DOCUMENT EXCERPT:

Anthony Aumand, Tristan Le Cotty Institut national de la recherche agronomique (INRA), and Tancrède Voituriez, CIRAD

As currently used as an argument in negotiation to defend national preference, multifunctionality is not convincing. Judgement of the fairness of agricultural policies and the definition of the provision of public agricultural goods will make it possible to establish the idea.

ultifunctionality is a term used recently in trade negotiations to refer to what has always existed in agriculture. Multifunctionality, understood as being all the public goods produced in relation with agricultural activity and that are difficult to reproduce without it, has always been a feature of agriculture. It contributes to regional development, rural employment and the social fabric of rural areas, agricultural aspects of the environment, the conservation of soils, water and landscapes, agricultural aspects of biodiversity and non-market aspects of food security. These public goods or non-market functions of agriculture have always had social value. However, the coming liberalisation of agricultural economies risks calling into question the sites of production of agricultural products - this is its objective - and hence the public agricultural goods associated with production. Do these public goods justify today the development in trade discussions of the idea of the multifunctionality of agriculture that would result in the maintaining of certain types of production in the national territory rather than elsewhere?

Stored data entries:
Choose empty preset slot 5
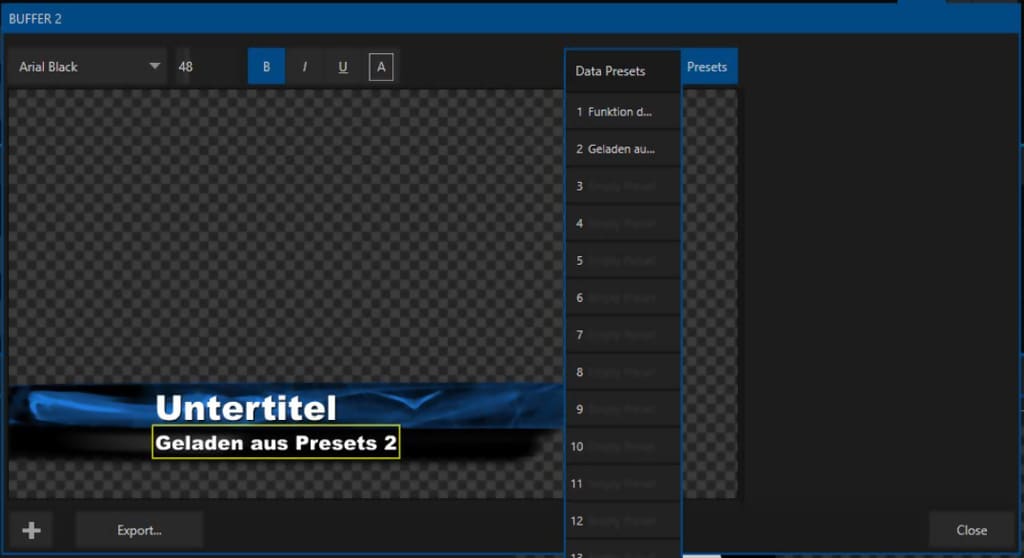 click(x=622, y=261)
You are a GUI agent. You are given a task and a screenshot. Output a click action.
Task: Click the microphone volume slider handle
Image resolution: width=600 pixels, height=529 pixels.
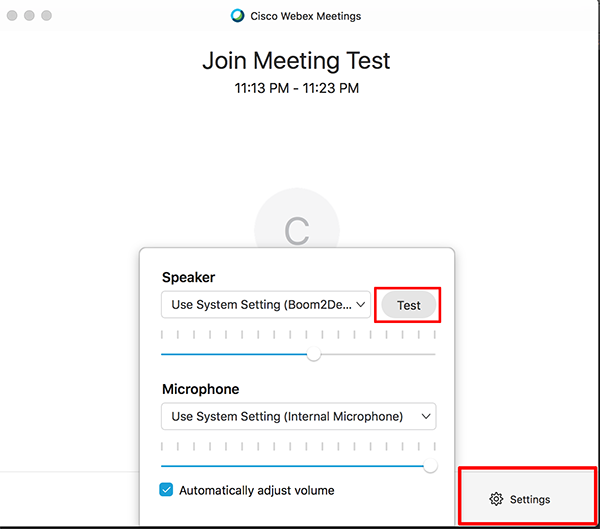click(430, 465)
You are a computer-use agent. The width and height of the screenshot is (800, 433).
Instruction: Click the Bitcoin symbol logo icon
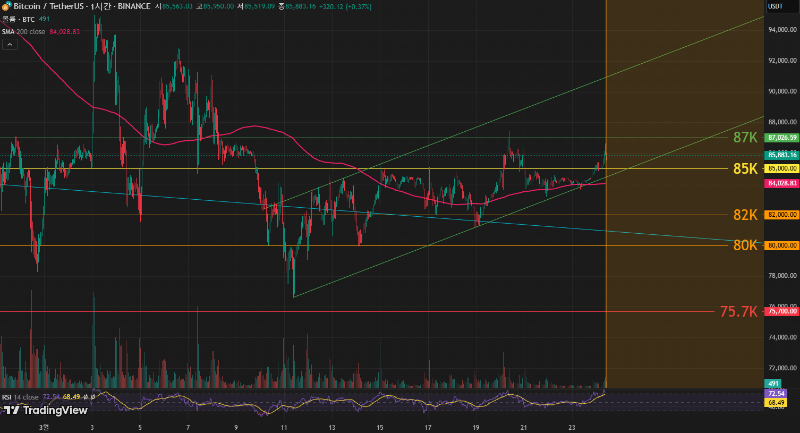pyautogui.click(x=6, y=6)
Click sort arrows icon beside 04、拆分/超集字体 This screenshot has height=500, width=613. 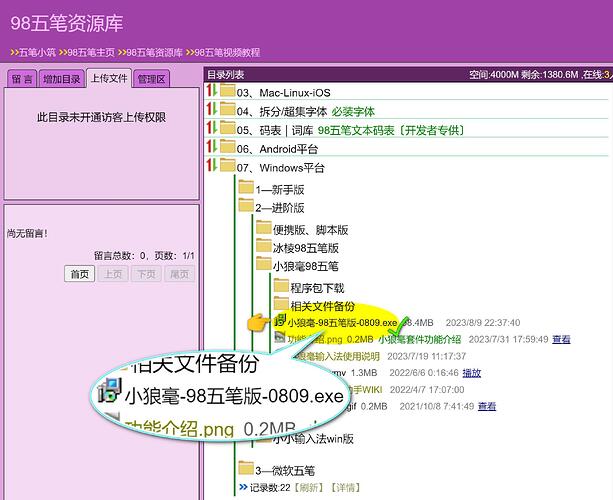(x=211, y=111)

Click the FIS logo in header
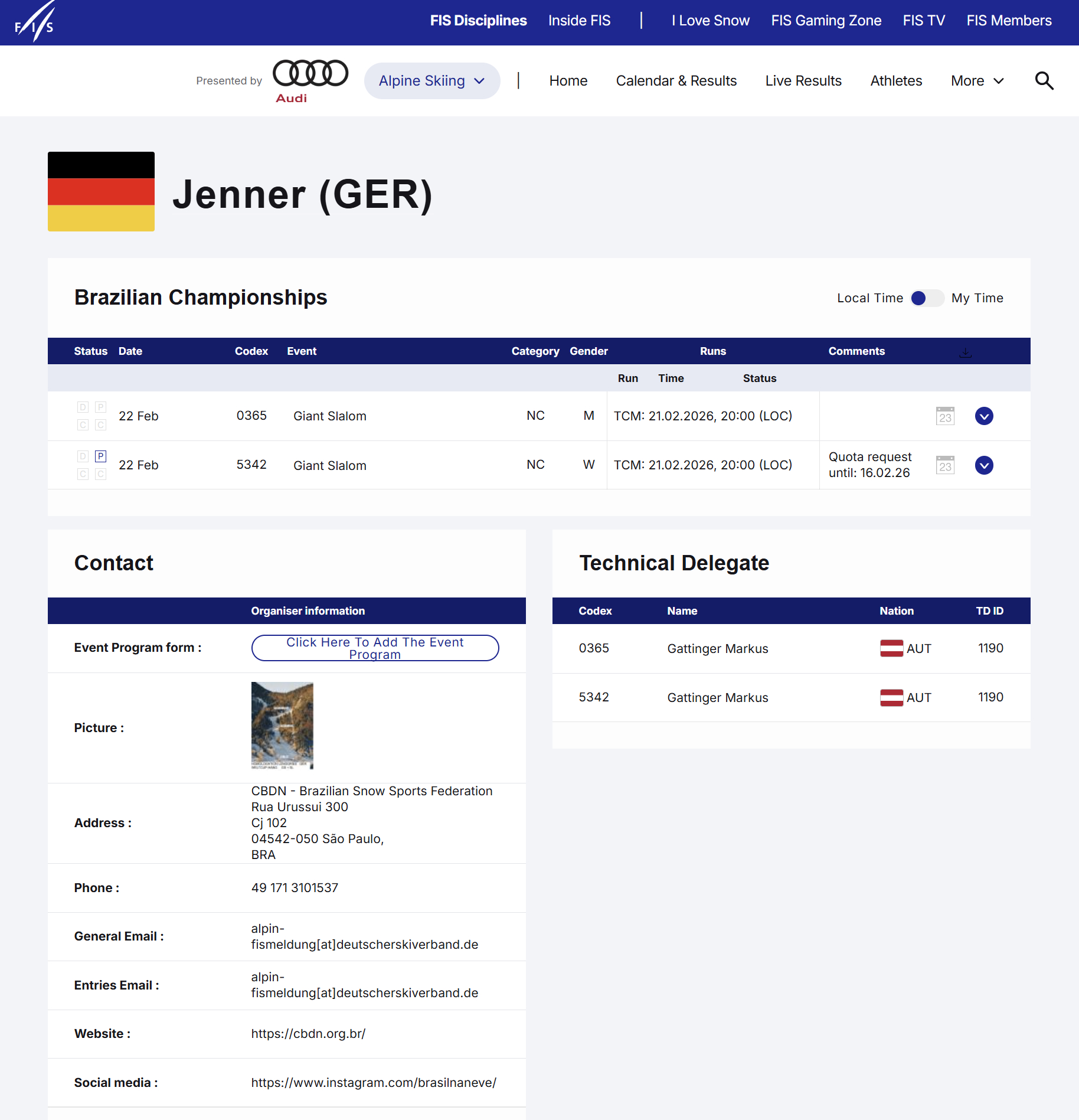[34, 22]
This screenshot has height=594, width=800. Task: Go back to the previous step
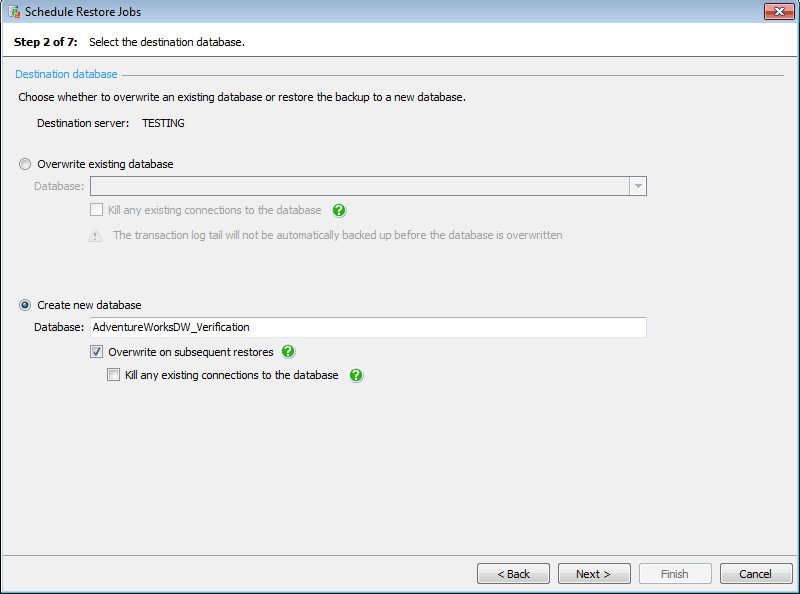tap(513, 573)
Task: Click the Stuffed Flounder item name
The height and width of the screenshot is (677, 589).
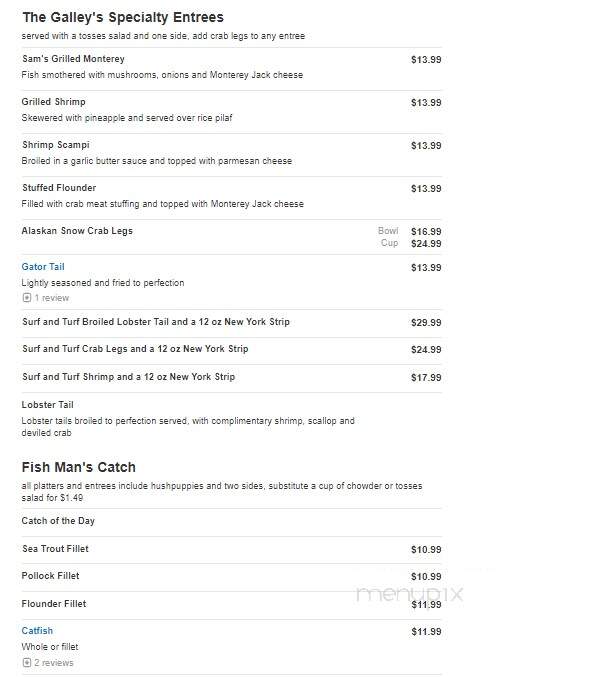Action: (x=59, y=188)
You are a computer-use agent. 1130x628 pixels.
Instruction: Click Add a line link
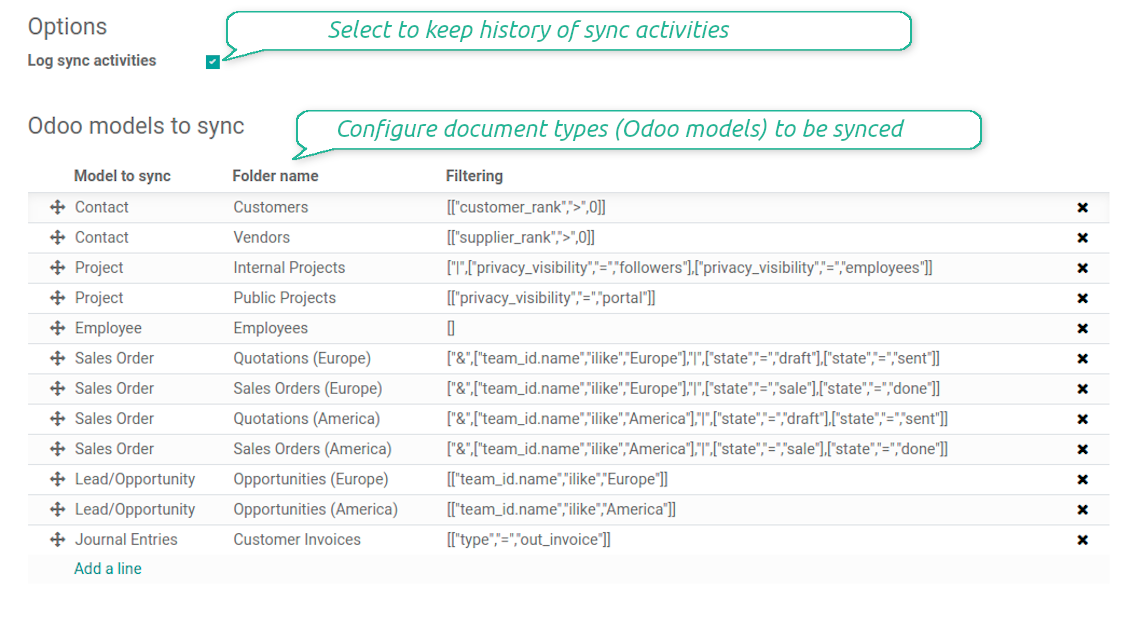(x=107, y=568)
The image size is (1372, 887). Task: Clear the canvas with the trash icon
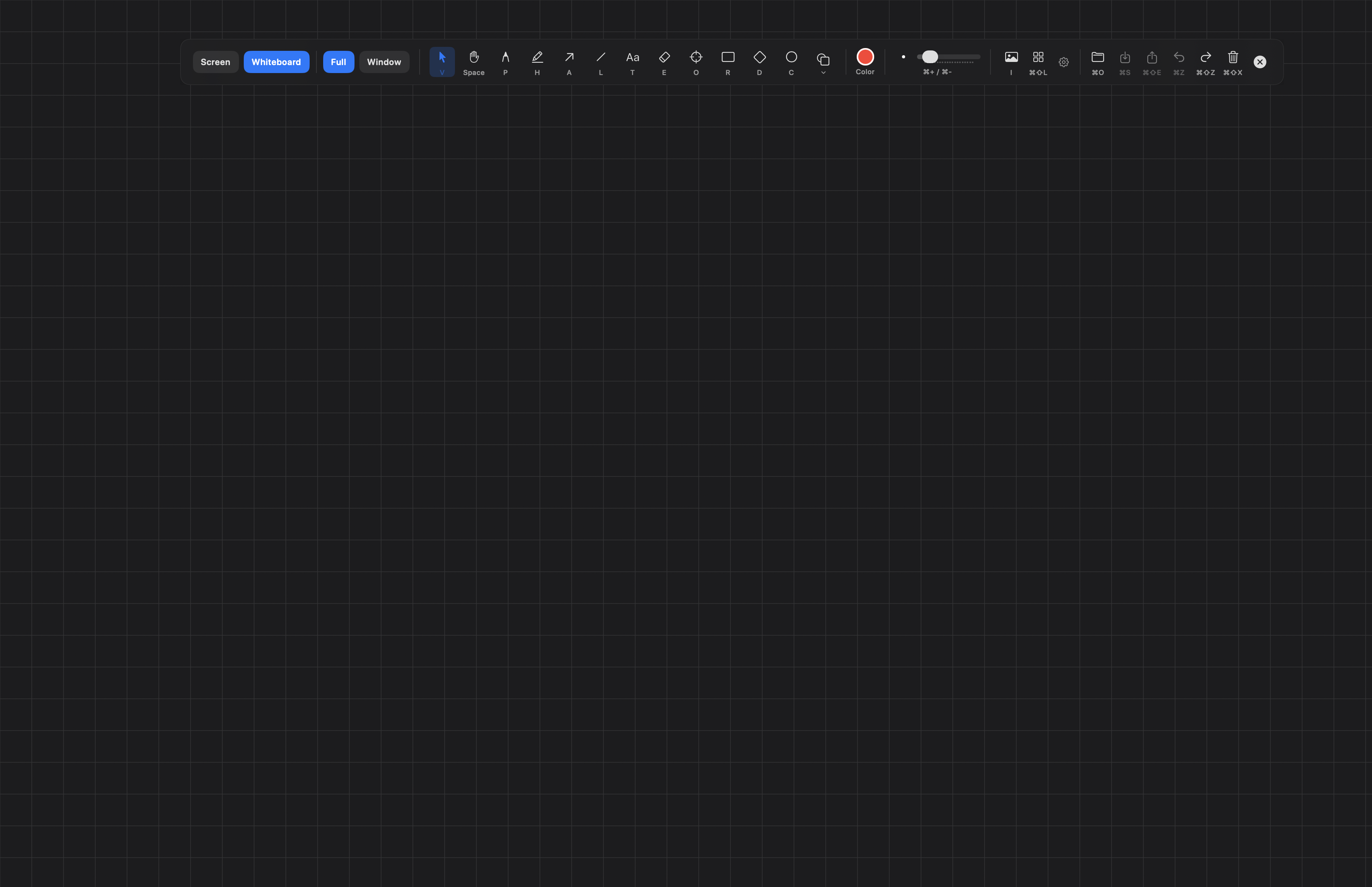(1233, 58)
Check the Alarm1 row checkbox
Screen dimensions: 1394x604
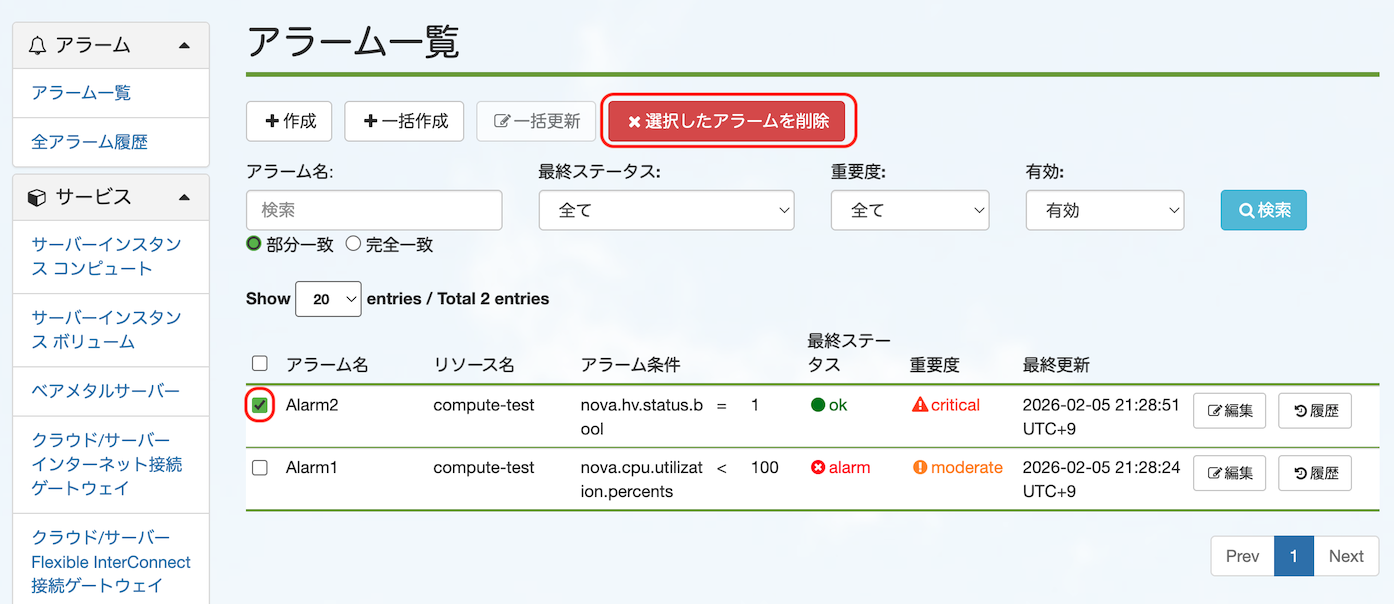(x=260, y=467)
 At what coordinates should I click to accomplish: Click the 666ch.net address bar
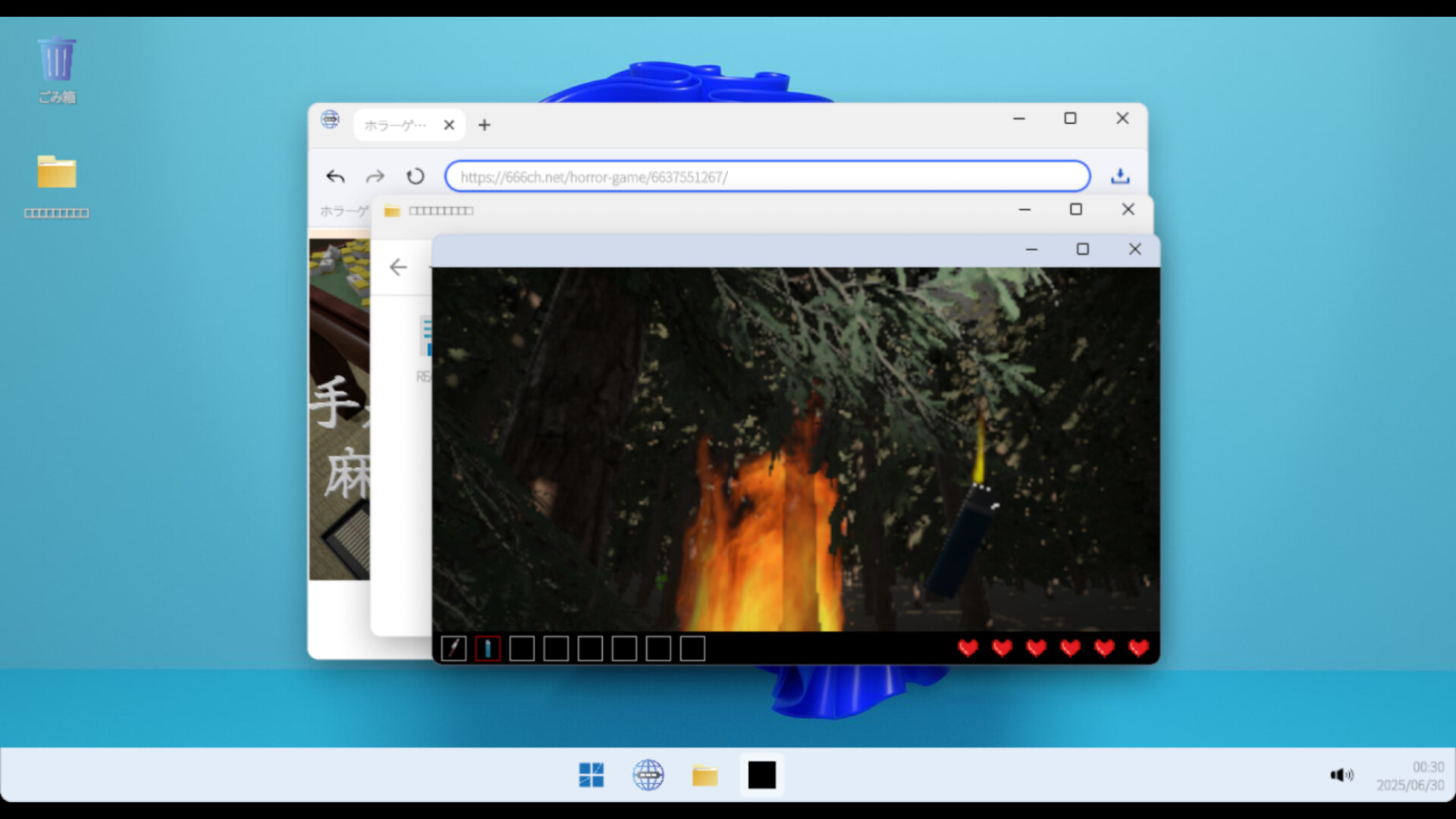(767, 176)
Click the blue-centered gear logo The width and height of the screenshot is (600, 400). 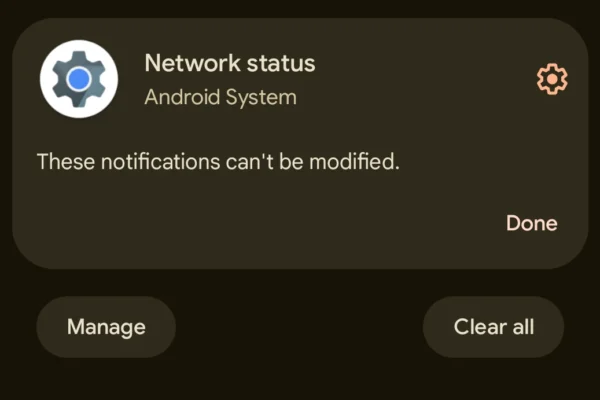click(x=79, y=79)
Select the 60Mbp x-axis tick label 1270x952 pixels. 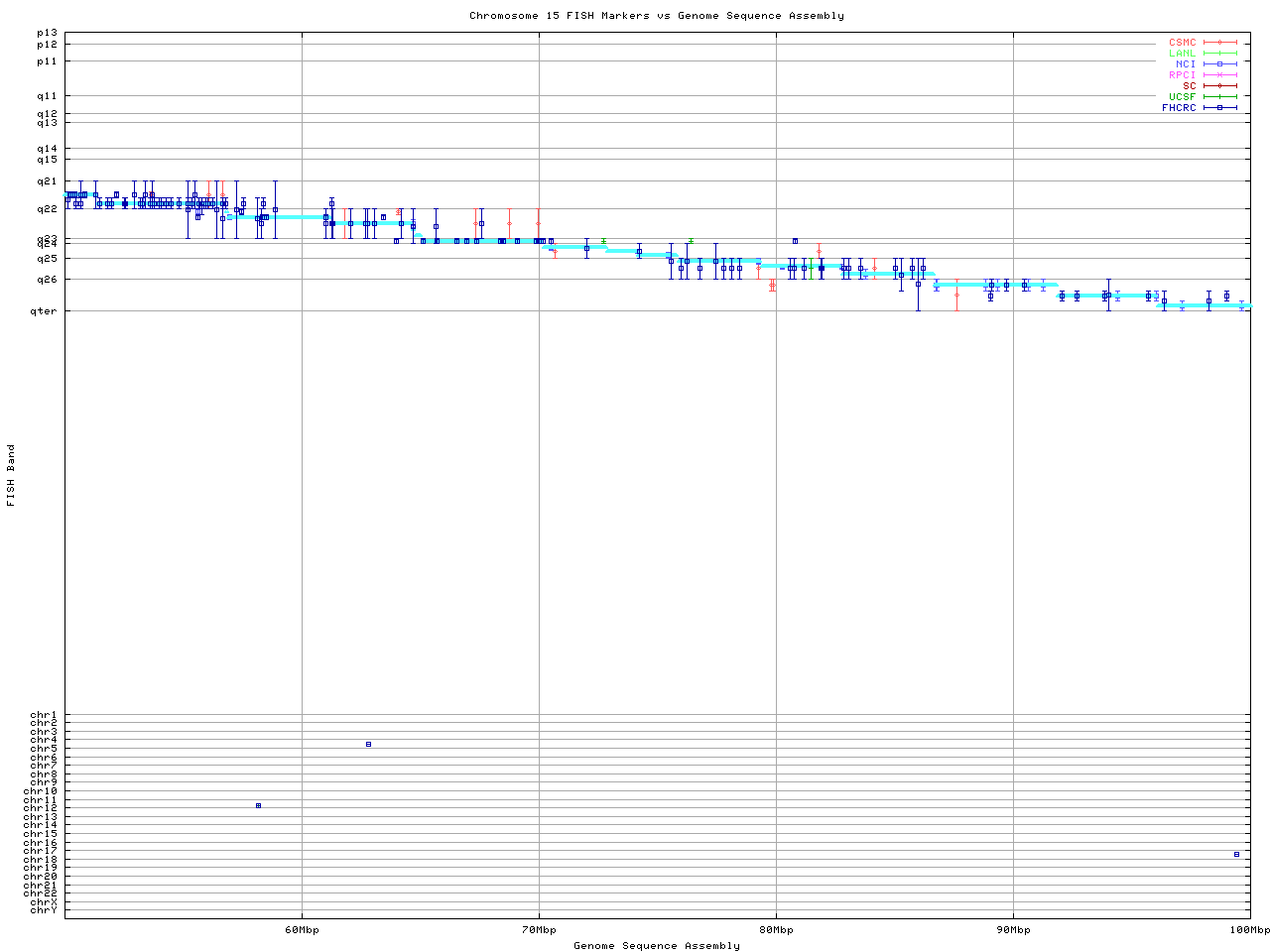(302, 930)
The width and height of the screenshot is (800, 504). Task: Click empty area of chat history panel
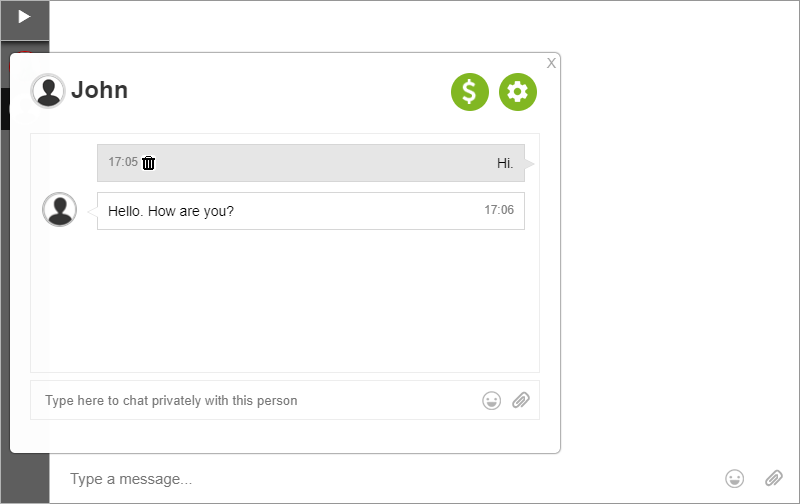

WORK INSTRUCTIONS:
- 1) Name every person credited at the top of the excerpt on agricultural multifunctionality.
- 2) In the stored data entries, rewrite the lines from the one with "Task: Click the Stuffed Flounder item name" up to and including the one with "(x=107, y=568)", swapping "Instruction" for "Command" and keeping everything else the same. Leave out the pictures.

SOLUTIONS TO THE TASKS:
- 1) Anthony Aumand, Tristan Le Cotty, Tancrède Voituriez

- 2)
Task: Click the Stuffed Flounder item name
The height and width of the screenshot is (677, 589).
Action: (x=59, y=188)
You are a computer-use agent. 1130x628 pixels.
Command: Click Add a line link
(x=107, y=568)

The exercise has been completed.